5.5. The Company acknowledges and agrees that where the Platform enables access to regulated financial products or services, including Corporate Cards, such products or services are issued, governed, and regulated exclusively by the relevant Issuer, and that the Company is bound by the applicable Corporate Card Terms and Conditions and issuer disclosures. The Company represents that it understands Peko does not issue Corporate Cards, does not extend credit, and does not determine transaction approvals, limits, or settlement outcomes.

5.6. The Company represents and warrants that all accounts, payment instruments, and linked services accessed through the Platform are business accounts and are not established or used for personal, household, or consumer purposes. The Company further acknowledges that consumer protection regimes applicable to retail users do not apply to its use of the Platform or Services to the extent permitted under Applicable Law.

5.7. The Company represents and warrants that it will not access or use the Platform or Services from, or make the Platform or Services available to, any jurisdiction, entity, or person subject to comprehensive sanctions, embargoes, or export control restrictions under Applicable Law, and shall not re-export, transfer, or permit use of the Platform or Services in violation of such restrictions.

- Dataset:
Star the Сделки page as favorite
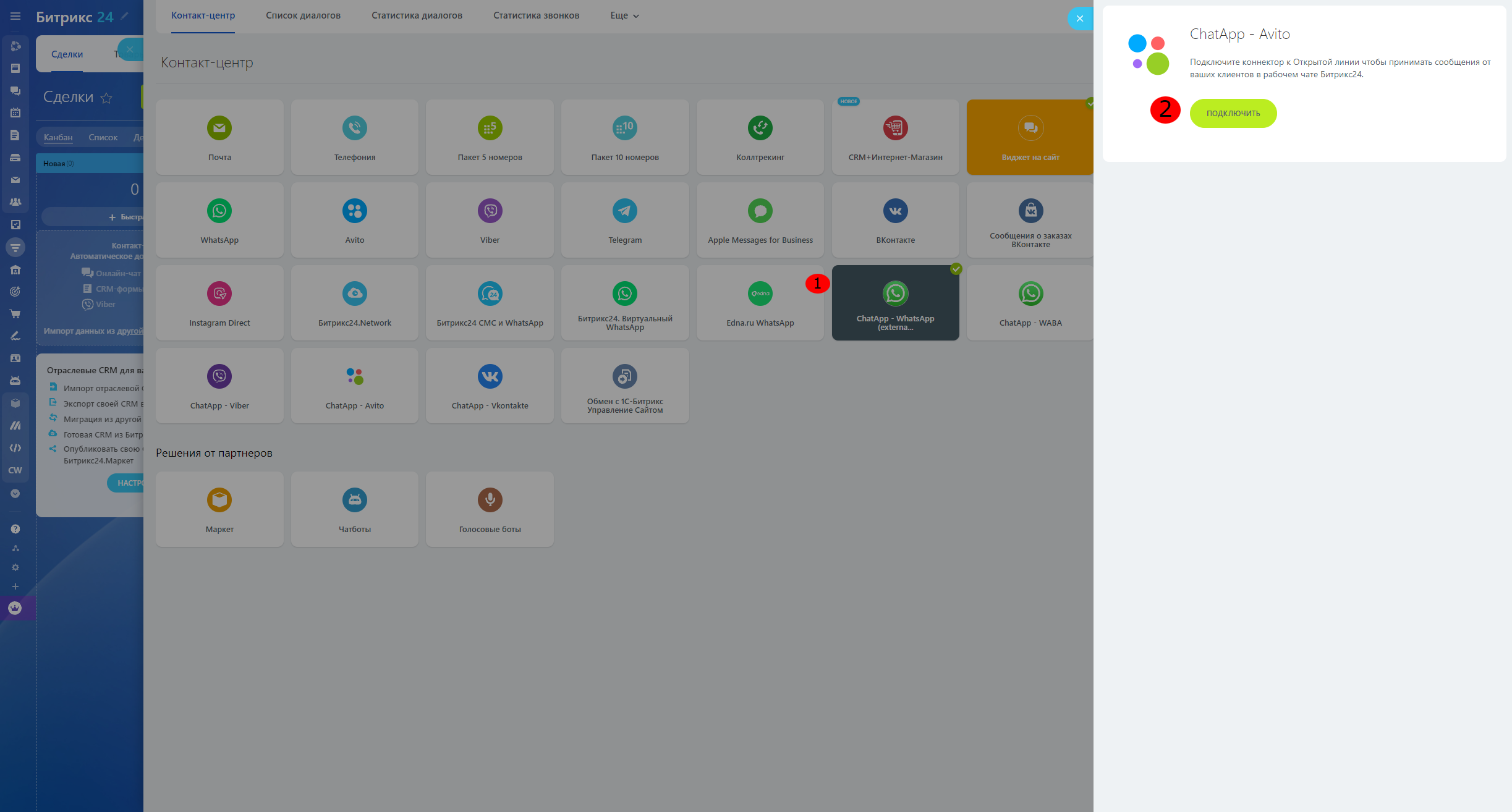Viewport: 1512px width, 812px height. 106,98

---

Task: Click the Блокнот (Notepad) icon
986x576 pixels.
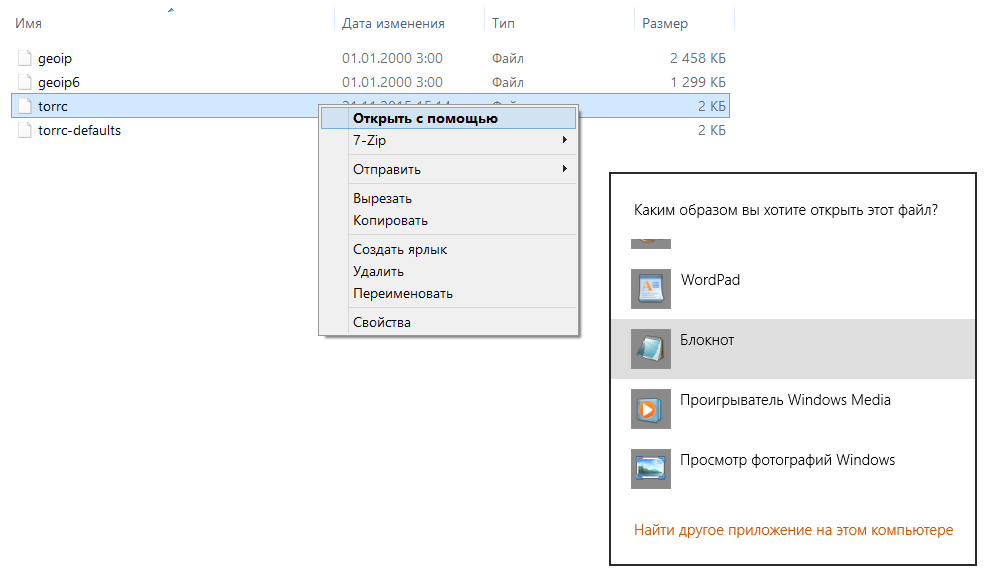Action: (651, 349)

- Problems to solve:
1. In the terms excerpt, who issues, governs, and regulates Corporate Cards accessed through the Platform?
2. Rewrite the terms excerpt from "5.6. The Company" up to and including "under Applicable Law.", with "commercial accounts" in place of "business accounts".
3. Carry the terms excerpt forward from where it stops.
The listing is separate material and has no connection to the terms excerpt.

- Responses per task:
1. The relevant Issuer, exclusively.

2.
5.6. The Company represents and warrants that all accounts, payment instruments, and linked services accessed through the Platform are commercial accounts and are not established or used for personal, household, or consumer purposes. The Company further acknowledges that consumer protection regimes applicable to retail users do not apply to its use of the Platform or Services to the extent permitted under Applicable Law.

3.
5.8. The Company acknowledges that Peko may rely on the representations, warranties, and declarations set out in this Clause for the purposes of regulatory compliance, risk assessment, onboarding decisions, and ongoing monitoring. Any breach of this Clause shall constitute a material breach of this Agreement and may result in immediate suspension or termination of access to the Platform and Services, without prejudice to any other rights or remedies available to Peko under this Agreement or Applicable Law.

6. USE OF THE PLATFORM AND USER OBLIGATIONS

6.1. The Company shall use the Platform and the Services strictly in accordance with this Agreement, the Acceptable Use Policy, all applicable service-specific terms, and Applicable Law. The Company is responsible for ensuring that all individuals authorised to access the Platform on its behalf comply with these requirements and acknowledges that any act or omission by such individuals shall be deemed an act or omission of the Company.

6.2. The Company shall maintain adequate internal controls, policies, and procedures to govern access to and use of the Platform, including appropriate authorisation levels, usage monitoring, and safeguards against misuse, fraud, or unauthorised activity. The Company shall ensure that access credentials are used solely by authorised personnel and shall promptly revoke access upon termination of employment or change in role of any authorised user.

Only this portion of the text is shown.